Fabio Fantino is explaining with ill concealed pride how his grandfather planted the vineyard and his father produced its first wines in the early 1980s. He turns and points to the steep hillside behind, where the dark nebbiolo grapes that make one of northern Italy’s finest barolo reds flourish on rows of vines so impressively precise that Unesco has named this tiny area, around the village of Barolo, a world heritage site.
“I love it that my family has been involved in this right from the start and that I can carry the tradition on,” Fantino says.
I have come to Piedmont with Maestro Tours, a specialist Italian wine tour operator with small-group trips in Sicily, Tuscany and Veneto. The company is run by Phil Langford, an adopted son of Italy who has turned 30 years in the Italian wine business into a passion for showing off the vineyards he treasures the most and the winemakers he now counts as friends.
One thing’s for sure, it pays to have a Langford by your side in Piedmont, a region where wine has been made since before the Roman Empire. Just 11 villages are allowed to produce barolo — counted among the greatest of Italian reds — and Langford is able to open doors there that would otherwise remain firmly shut. Across a week, Langford arranges a series of tastings in atmospheric cellars, such as the one with Fantino.
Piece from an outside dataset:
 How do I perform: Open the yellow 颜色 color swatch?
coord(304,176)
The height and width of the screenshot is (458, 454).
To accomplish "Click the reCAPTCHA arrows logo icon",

Drinking a glass of fine wine is one thing; discussing its intricacies with the man who made it, and whose grandfather planted the vines is quite another. Eating Fantino’s mother’s bunet — a creamy pudding made
from cocoa, eggs and amaretti — takes it to another level, especially when paired with a rich port-like barolo dessert wine.
While still at Fantino’s winery, we also try the family’s homemade ravioli del plin — stuffed fresh pasta from southern Piedmont — in a glass fronted hilltop building that looks over the vineyard to a broad valley of neat Italian villages framed by the snow-capped Alps. None of us wants to leave: our small party of ten have come to feel part of the family.
Becoming part of the family is a recurring theme of the days to come.
At the Marcarini winery, Manuel Marchetti, whose late wife’s great great-great-grandfather founded the winery in 1850, shows us around his cellar inside a 17th-century tower before taking us through his estate-grown, estate-bottled
range.
At Poderi Luigi Einaudi, we dine and sample wines with the flamboyant owner, Matteo Sardagna, in an architect designed winery ingeniously concealed in a hillside, then stagger to our beds in the luxury guesthouse above.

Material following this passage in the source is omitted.